Gambonanza è un videogioco in cui gli scacchi si fondono con le meccaniche roguelike e deckbuilding. Ringrazio Blukulélé, la casa che ha sviluppato questo videogioco, per avermi dato la possibilità di giocarlo, poiché ha riacceso quell’interesse per gli scacchi e penso che possa avere questo effetto anche su chi non è un appassionato, soprattutto se ha amato Balatro.
Recensione
Gambonanza prende un gioco classico come quello degli scacchi e lo rimodernizza a tal punto che ogni partita tira dopo l’altra come se fosse uno snack che dà assuefazione. Ma cos’è che permette di creare questa sorta di dipendenza? Vediamolo assieme!
Gameplay
Nel gioco degli scacchi la figura del re è cruciale: le pedine devono difenderlo e, allo stesso tempo, devono fare in modo di eliminare il re avversario per ottenere così la vittoria. Per vincere in Gambonanza, tuttavia, sarà necessario mangiare tutte le pedine; pertanto, il re ha lo stesso valore dei suoi “servitori”.
Un altro importante cambiamento rispetto alla tradizione riguarda la scacchiera e la posizione dei pezzi. Una scacchiera tradizionale è composta da 64 caselle e da 32 pedine che vanno disposte in un modo ben preciso prima di iniziare la partita. In Gambonanza la scacchiera è ridotta a 16 caselle, che aumenteranno a ogni nuovo stage, e inizierai con tre pedine casuali da disporre dove meglio credi prima di iniziare la partita (potrai aumentare il numero di pedine in campo solo pagando degli upgrade nello store).

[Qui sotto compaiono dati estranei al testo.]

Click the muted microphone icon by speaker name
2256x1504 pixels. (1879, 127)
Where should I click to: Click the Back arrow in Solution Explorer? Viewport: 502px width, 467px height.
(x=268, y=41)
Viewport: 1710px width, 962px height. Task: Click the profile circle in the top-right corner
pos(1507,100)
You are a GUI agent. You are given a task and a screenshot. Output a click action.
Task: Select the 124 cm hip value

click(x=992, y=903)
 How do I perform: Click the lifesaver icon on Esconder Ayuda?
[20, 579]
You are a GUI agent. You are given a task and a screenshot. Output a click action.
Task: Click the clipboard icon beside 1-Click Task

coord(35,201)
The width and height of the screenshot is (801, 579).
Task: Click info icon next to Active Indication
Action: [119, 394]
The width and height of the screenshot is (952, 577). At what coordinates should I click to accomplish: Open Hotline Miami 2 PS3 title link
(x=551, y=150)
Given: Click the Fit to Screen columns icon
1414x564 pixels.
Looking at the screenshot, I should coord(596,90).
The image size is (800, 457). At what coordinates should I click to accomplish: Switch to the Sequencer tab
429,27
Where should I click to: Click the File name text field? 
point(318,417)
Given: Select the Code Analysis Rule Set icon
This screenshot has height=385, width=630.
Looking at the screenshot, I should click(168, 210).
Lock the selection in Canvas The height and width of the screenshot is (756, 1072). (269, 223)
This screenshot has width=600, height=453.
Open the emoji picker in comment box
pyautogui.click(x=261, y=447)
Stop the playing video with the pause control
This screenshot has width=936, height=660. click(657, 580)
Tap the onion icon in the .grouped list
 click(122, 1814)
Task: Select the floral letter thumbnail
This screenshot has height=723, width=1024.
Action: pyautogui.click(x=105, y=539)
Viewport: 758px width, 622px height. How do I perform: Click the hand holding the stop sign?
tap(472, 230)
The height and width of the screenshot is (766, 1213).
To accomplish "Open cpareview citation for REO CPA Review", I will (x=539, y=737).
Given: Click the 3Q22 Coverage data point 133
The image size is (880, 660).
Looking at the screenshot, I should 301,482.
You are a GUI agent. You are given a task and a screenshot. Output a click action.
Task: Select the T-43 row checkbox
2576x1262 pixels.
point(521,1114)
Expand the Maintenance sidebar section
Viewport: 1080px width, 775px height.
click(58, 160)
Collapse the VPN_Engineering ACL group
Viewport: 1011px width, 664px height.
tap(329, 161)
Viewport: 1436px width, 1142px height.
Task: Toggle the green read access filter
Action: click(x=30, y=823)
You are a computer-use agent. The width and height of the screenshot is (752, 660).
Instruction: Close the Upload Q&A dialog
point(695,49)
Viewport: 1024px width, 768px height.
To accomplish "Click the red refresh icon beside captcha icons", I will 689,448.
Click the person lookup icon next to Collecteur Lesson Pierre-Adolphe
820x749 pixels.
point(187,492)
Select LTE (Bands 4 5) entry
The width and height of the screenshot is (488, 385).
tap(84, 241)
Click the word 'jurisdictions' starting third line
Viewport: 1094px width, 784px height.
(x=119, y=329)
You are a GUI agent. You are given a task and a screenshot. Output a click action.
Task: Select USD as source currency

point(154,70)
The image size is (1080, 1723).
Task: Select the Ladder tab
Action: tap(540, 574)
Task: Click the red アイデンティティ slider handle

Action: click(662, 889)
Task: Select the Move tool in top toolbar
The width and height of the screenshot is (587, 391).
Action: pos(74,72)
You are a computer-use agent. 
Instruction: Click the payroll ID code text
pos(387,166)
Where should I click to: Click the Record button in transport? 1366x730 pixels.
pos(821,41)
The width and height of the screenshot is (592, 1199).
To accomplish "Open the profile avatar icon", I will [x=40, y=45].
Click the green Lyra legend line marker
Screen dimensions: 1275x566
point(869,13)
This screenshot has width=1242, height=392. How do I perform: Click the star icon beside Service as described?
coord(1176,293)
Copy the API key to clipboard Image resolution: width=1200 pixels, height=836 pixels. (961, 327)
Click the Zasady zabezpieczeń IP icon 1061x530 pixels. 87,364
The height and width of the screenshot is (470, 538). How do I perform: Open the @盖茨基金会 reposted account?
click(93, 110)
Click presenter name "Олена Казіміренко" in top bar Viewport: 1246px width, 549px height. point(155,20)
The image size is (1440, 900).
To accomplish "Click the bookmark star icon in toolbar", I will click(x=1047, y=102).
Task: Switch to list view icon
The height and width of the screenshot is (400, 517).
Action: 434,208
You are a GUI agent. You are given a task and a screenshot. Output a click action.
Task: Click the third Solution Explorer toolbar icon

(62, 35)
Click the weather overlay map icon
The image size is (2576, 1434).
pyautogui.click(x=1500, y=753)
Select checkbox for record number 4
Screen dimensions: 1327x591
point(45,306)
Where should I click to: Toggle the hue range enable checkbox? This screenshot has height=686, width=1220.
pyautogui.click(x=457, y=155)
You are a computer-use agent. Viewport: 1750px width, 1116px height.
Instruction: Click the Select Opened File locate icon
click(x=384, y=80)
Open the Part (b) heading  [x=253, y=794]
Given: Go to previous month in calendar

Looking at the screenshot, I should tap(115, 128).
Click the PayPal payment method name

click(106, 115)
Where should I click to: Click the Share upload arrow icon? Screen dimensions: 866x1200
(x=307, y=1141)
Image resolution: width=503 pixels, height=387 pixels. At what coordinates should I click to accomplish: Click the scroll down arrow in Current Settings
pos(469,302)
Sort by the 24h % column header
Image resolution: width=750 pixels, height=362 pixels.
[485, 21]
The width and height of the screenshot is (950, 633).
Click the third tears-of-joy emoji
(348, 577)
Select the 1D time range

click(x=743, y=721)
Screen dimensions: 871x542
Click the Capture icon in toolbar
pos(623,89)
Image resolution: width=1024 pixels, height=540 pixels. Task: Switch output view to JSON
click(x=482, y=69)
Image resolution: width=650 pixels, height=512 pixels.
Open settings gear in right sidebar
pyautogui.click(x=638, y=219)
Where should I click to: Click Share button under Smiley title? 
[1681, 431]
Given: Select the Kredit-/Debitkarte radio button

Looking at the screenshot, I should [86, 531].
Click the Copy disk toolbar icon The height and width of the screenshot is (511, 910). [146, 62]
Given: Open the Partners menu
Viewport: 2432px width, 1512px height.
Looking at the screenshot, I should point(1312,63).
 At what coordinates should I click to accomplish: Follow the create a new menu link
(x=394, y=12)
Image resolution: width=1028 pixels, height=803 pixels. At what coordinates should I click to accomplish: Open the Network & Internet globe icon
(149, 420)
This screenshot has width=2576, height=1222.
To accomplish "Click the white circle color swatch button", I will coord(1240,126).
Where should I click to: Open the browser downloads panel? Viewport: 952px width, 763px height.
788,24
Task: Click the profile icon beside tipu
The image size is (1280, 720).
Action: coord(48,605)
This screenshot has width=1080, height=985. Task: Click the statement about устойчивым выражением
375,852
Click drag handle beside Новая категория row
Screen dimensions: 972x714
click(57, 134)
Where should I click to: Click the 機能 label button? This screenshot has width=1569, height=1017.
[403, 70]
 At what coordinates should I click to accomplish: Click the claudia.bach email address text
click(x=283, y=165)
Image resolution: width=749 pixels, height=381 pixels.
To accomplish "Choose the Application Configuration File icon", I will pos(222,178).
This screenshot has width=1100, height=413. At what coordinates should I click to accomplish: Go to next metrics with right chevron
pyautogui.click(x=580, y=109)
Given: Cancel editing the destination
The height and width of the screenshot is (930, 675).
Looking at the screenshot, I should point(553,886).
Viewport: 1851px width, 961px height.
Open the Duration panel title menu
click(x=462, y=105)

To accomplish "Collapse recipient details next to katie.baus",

Ecco un esempio della schermata di gioco. Sul lato destro trovi i gambit (ovvero i potenziamenti permanenti) mentre su quello sinistro lo stock con i pezzi extra da poter utilizzare all’occorrenza. Le caselle dorate ti permetteranno di guadagnare più soldi se ci passi sopra, invece, quelle viola sono caselle “benedette” e rigenerano nello stock il pezzo mangiato che vi si trovava sopra.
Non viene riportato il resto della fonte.